2001 – RAPPORT ANNUEL – Droits des étrangers

  • Bouda doit rester !

Ahmed M’Hemdi, de son nom de scène Bouda, danseur et acteur, est menacé d’expulsion. Il fait partie de ces milliers de cas scandaleux en France, dits de « double peine ». A l’âge de 22 ans, en décembre 1993, il était arrêté comme petit dealer dans sa cité et écopait de 4 ans de prison (qu’il effectua) assortie (parce qu’il était d’origine étrangère) d’une peine supplémentaire d’interdiction du territoire de 5 ans. Un arrêté ministériel d’expulsion était pris à son encontre le 7 juin 1996 et au sortir de sa détention il était embarqué de force sur un avion pour la Tunisie, pays de ses parents. Et ce en contradiction manifeste avec la Convention européenne des droits de l’Homme.

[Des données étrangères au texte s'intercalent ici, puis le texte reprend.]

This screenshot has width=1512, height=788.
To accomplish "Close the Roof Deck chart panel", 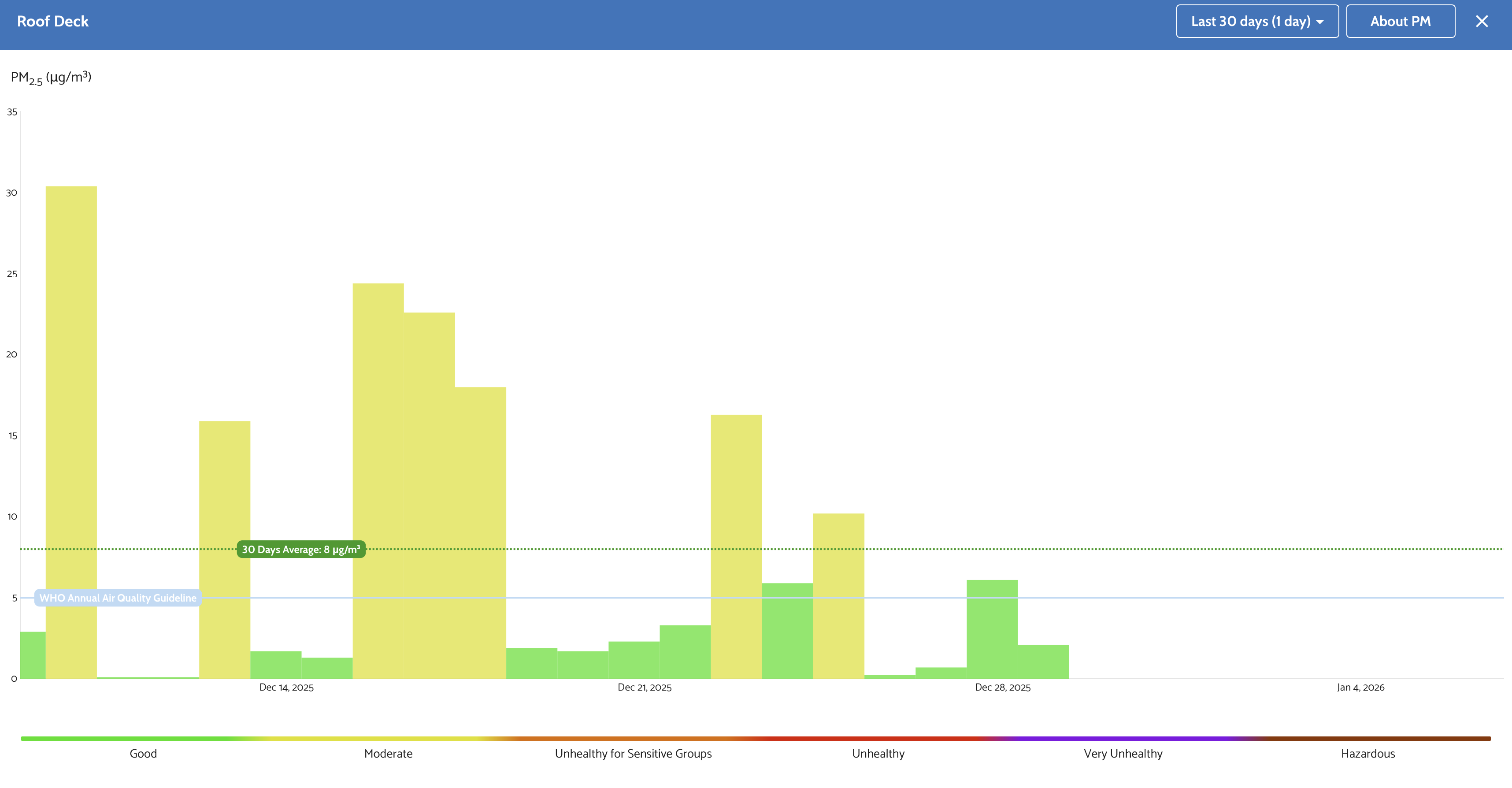I will click(1482, 22).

Bouda a payé le prix fort de ses erreurs de jeunesse, il a purgé sa peine de 39 mois de détention où il s’est comporté avec exemplarité. Il a aujourd’hui un travail stable qui peut lui permettre de se réinsérer dans la société. Pour l’égalité de tous devant la loi, pour l’abrogation de l’arrêté d’expulsion du 7 juin 1996, Bouda doit être régularisé.

  • Pour la ratification immédiate du nouvel accord franco-algérien

Le troisième avenant à l’accord franco-algérien du 27 décembre 1968 a été signé le 11 juillet 2001 par les ministres compétents des deux pays. Ce texte va permettre d’aligner – à quelques réserves près – le statut des Algériens sur celui des autres étrangers prévu dans l’ordonnance du 2 novembre 1945 modifiée. Toutefois, il n’entrera en vigueur qu’après sa ratification par le Parlement français.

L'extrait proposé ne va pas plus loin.